Хвалынский пристально всматривался в ту сторону, ничего не видел и наконец спросил:
- Не причудилось ли тебе опять чего-нибудь?
- Нет, - сказал князь, - что-то налетело на душу странное. Я вот уже несколько дней не могу освободиться от видения, но оно не с того света. - При этих словах он покраснел.
- А, догадываюсь! - вскричал Хвалынский. - Сердце подстрелено. Пора, друг мой, пора! Нельзя ли сделать меня твоим поверенным?
- Как можно? - сказал князь с усмешкою. - Ты мне в этом почти соперник. Но нет! Это пустое, вздор! Это игра воображения.
- Тем легче тебе открыться! - продолжал любопытный Хвалынский.
- Скажу тебе правду, - отвечал князь, как будто принуждая себя, - не знаю отчего, только Наташа беспрерывно мерещится у меня в глазах. Ты знаешь, что я ее уважаю, можно сказать, люблю за благородство ее нрава, за ум, образование, но никогда не думал я чувствовать к ней чего-нибудь более, и помнится, не далее недели откровенно говорил тебе, до какой степени ее гордая холодность меня оскорбляет. Вот дня четыре тому назад я сижу у сестрицы в гостиной. Матушка рассказывала что-то о своих женихах елисаветинских времен. Я нечаянно посмотрел в зеркало и увидел, что Наташа, сидевшая тогда в другой комнате, устремила на меня глаза свои с каким-то необыкновенно томным выражением. Когда взоры наши встретились в зеркале, глаза ее засверкали, лицо подернулось бледностью, и мне показалось, что в нем было выражение лица моей мечты.
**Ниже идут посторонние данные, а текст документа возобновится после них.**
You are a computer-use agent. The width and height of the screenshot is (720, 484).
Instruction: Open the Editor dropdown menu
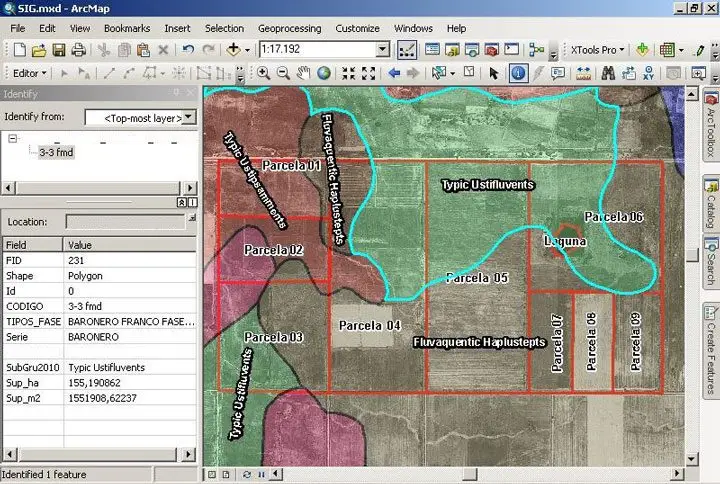tap(29, 73)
Я глядел на нее несколько секунд с неизъяснимым наслаждением. Вдруг она, как будто догадавшись, что и я вижу ее, когда она на меня смотрит, отворотилась от зеркала, встала и поспешно удалилась в другую комнату. Чрез час увидел я ее в гостиной. Лицо ее было нежное, прекрасное, миловидное, правильное, но то небесное выражение исчезло. Она глядела на меня учтиво, строго и холодно, как всегда, а я и малейшим движением лица боялся дать ей почувствовать, что помню, как наши глаза менялись взглядами в зеркале. С тех пор изображение ее в зеркале меня не покидает. Я вижу ее, пью восторг из глаз ее, забываюсь, но эта мечта скорее всего проходит при появлении ее самой: вижу, что это не та!
- Вот друзья! - вскричал Хвалынский с комическим выражением отчаяния. - И эту у меня отбивают! Ну, мог ли я думать, чтоб ты когда-нибудь сделался моим соперником? Впрочем, это, может статься, к лучшему. Влюбиться нашему брату в бедную девицу: любовь да любовь, нуль да нуль - нуль! Только в одном отношении мне не так накладно было влюбиться в Наташу, как тебе. Ты князь, старинной капитальной фамилии, человек богатый, цель взглядов и вздохов многих знатных барышень, а она дочь бедного штаб-лекаря, внучка какого-нибудь пономаря, много что сельского священника - что это за пара! Я, бедняк, более к ней под ряд. Род Хвалынских не блестит в бархатных книгах, и, если б покойный мой отец не служил сорока лет верою и правдою, не бывать бы мне товарищем князей и графов.
- Счастливец, - сказал князь Алексей, - тебя не тяготит полученное от родителей титло, налагающее на человека тьму цепей и обязанностей в свете. Впрочем, ты более похож на князя, нежели я, задумчивый, угрюмый, неуклюжий. Дочь штаб-лекаря, следственно, человека благородного во всех отношениях, человека полезного, почтенного, почему бы ей не быть княгинею Кемскою! Нет, нет! Не потому! Нет, она меня ненавидит! И я хоть влекусь к ней чем-то непонятным, но любить ее, так просто, по-человечески, не могу. Еще раз скажу: не знаю, есть ли у нее сердце!
- И все это к лучшему, поверь мне, - возразил Хвалынский, - твоя так называемая матушка и сестрица хорошо бы приняли такую родственницу. Боже упаси!
В течение этого разговора смерклось. Вдруг влево от дороги блеснул огонек.
- Это Токсово! - сказал Мишка, отпер дверцы, выскочил из кареты и пошел вперед, искать дома пономаря.
VII
Чрез несколько минут Мишка закричал кучеру: "Здесь! Стой!", и друзья, оставив карету, вошли в большой деревянный дом, уже довольно ветхий, но еще не обшитый досками.